Below are entries; output exactly the lines from the one with "Don’t Drink Your Own Kool-Aid. (434, 2335)" to the one with "[Link profilo email] (198, 20)", both included, and nothing else.

§ DATA EXTRACTS:
# # # # #

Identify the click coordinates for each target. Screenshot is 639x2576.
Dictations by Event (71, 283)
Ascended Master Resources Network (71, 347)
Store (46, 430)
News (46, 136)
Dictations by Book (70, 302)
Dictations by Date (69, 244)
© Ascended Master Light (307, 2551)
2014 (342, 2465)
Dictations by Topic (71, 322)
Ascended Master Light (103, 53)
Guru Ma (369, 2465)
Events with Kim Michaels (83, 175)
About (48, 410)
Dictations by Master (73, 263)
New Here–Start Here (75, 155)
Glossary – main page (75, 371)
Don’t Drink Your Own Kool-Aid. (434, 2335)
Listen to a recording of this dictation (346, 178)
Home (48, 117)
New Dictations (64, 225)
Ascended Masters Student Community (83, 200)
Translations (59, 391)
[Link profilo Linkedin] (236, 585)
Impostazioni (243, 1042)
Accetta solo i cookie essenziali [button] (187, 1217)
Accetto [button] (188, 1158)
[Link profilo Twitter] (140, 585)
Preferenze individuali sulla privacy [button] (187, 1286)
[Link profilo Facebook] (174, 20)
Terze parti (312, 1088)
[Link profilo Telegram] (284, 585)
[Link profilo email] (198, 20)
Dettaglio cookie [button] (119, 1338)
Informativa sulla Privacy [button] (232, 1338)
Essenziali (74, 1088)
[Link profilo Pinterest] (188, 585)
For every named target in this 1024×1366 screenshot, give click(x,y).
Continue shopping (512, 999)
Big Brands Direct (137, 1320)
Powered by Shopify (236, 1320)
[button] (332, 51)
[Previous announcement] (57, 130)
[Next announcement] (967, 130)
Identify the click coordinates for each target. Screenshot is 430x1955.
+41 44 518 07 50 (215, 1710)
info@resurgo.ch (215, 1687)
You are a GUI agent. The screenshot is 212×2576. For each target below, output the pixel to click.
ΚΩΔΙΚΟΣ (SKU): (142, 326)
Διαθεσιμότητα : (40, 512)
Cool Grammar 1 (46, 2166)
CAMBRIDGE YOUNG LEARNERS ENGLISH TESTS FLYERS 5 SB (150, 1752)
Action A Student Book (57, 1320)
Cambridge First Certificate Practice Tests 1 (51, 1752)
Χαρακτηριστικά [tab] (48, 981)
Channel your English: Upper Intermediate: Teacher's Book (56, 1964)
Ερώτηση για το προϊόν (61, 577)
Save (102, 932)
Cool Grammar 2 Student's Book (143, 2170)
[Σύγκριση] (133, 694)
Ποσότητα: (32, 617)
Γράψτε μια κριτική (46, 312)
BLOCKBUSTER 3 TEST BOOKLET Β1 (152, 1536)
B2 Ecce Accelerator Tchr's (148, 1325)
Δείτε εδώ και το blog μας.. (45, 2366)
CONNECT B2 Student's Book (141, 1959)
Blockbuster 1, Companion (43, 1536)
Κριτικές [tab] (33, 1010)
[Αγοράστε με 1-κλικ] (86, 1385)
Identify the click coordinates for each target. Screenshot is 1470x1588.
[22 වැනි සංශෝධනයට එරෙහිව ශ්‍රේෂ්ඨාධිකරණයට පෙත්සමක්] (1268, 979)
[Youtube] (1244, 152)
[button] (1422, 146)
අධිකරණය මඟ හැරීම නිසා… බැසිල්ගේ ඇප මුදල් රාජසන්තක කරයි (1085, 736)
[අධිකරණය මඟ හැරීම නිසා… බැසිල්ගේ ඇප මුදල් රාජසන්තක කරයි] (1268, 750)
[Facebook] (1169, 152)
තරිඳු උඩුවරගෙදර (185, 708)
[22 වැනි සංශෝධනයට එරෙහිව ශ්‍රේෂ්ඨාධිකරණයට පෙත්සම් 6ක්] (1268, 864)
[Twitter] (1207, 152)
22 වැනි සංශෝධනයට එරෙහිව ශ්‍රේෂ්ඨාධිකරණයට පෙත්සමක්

# # # # #

§ OUTPUT FOR THIS EXERCISE:
Don’t Drink Your Own Kool-Aid. (434, 2335)
Listen to a recording of this dictation (346, 178)
Home (48, 117)
New Dictations (64, 225)
Ascended Masters Student Community (83, 200)
Translations (59, 391)
[Link profilo Linkedin] (236, 585)
Impostazioni (243, 1042)
Accetta solo i cookie essenziali [button] (187, 1217)
Accetto [button] (188, 1158)
[Link profilo Twitter] (140, 585)
Preferenze individuali sulla privacy [button] (187, 1286)
[Link profilo Facebook] (174, 20)
Terze parti (312, 1088)
[Link profilo Telegram] (284, 585)
[Link profilo email] (198, 20)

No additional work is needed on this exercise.